*** Source data ***

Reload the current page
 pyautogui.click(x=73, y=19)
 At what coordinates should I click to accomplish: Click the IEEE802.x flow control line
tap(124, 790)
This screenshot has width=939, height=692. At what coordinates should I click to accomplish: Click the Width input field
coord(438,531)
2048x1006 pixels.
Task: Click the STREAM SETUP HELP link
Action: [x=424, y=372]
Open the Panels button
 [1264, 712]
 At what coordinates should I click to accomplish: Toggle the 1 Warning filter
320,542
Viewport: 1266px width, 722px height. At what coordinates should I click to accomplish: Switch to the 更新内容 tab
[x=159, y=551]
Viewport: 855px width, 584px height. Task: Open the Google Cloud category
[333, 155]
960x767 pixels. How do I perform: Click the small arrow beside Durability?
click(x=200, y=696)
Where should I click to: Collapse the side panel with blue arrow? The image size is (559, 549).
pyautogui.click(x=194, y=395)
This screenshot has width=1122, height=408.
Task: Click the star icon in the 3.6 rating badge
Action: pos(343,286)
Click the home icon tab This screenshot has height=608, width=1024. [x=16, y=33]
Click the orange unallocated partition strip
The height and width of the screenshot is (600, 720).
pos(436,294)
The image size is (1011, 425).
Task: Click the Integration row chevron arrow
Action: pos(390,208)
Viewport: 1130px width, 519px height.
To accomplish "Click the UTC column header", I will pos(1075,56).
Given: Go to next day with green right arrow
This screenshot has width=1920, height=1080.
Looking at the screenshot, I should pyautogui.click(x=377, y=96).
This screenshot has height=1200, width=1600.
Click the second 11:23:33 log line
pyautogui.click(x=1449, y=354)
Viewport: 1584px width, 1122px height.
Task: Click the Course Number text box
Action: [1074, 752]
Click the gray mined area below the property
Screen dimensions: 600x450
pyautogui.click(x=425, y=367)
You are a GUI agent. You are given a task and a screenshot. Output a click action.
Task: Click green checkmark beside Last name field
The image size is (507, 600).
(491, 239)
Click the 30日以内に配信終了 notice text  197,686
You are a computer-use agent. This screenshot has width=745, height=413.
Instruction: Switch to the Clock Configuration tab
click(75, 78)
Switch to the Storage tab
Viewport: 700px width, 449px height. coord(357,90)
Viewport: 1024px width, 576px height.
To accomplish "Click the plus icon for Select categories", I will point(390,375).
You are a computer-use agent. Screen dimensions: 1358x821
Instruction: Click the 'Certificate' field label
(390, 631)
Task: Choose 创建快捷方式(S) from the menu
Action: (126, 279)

*** End of Source data ***

**Exercise instructions**:
Every record needs to be reproduced exactly, with none skipped.

**Response**:
Reload the current page
 pyautogui.click(x=73, y=19)
 At what coordinates should I click to accomplish: Click the IEEE802.x flow control line
tap(124, 790)
This screenshot has width=939, height=692. At what coordinates should I click to accomplish: Click the Width input field
coord(438,531)
2048x1006 pixels.
Task: Click the STREAM SETUP HELP link
Action: [x=424, y=372]
Open the Panels button
 [1264, 712]
 At what coordinates should I click to accomplish: Toggle the 1 Warning filter
320,542
Viewport: 1266px width, 722px height. At what coordinates should I click to accomplish: Switch to the 更新内容 tab
[x=159, y=551]
Viewport: 855px width, 584px height. Task: Open the Google Cloud category
[333, 155]
960x767 pixels. How do I perform: Click the small arrow beside Durability?
click(x=200, y=696)
Where should I click to: Collapse the side panel with blue arrow? The image size is (559, 549).
pyautogui.click(x=194, y=395)
This screenshot has width=1122, height=408.
Task: Click the star icon in the 3.6 rating badge
Action: pos(343,286)
Click the home icon tab This screenshot has height=608, width=1024. [x=16, y=33]
Click the orange unallocated partition strip
The height and width of the screenshot is (600, 720).
pos(436,294)
The image size is (1011, 425).
Task: Click the Integration row chevron arrow
Action: pos(390,208)
Viewport: 1130px width, 519px height.
To accomplish "Click the UTC column header", I will pos(1075,56).
Given: Go to next day with green right arrow
This screenshot has width=1920, height=1080.
Looking at the screenshot, I should pyautogui.click(x=377, y=96).
This screenshot has height=1200, width=1600.
Click the second 11:23:33 log line
pyautogui.click(x=1449, y=354)
Viewport: 1584px width, 1122px height.
Task: Click the Course Number text box
Action: [1074, 752]
Click the gray mined area below the property
Screen dimensions: 600x450
pyautogui.click(x=425, y=367)
You are a GUI agent. You are given a task and a screenshot. Output a click action.
Task: Click green checkmark beside Last name field
The image size is (507, 600).
(491, 239)
Click the 30日以内に配信終了 notice text  197,686
You are a computer-use agent. This screenshot has width=745, height=413.
Instruction: Switch to the Clock Configuration tab
click(75, 78)
Switch to the Storage tab
Viewport: 700px width, 449px height. coord(357,90)
Viewport: 1024px width, 576px height.
To accomplish "Click the plus icon for Select categories", I will point(390,375).
You are a computer-use agent. Screen dimensions: 1358x821
Instruction: Click the 'Certificate' field label
(390, 631)
Task: Choose 创建快捷方式(S) from the menu
Action: (126, 279)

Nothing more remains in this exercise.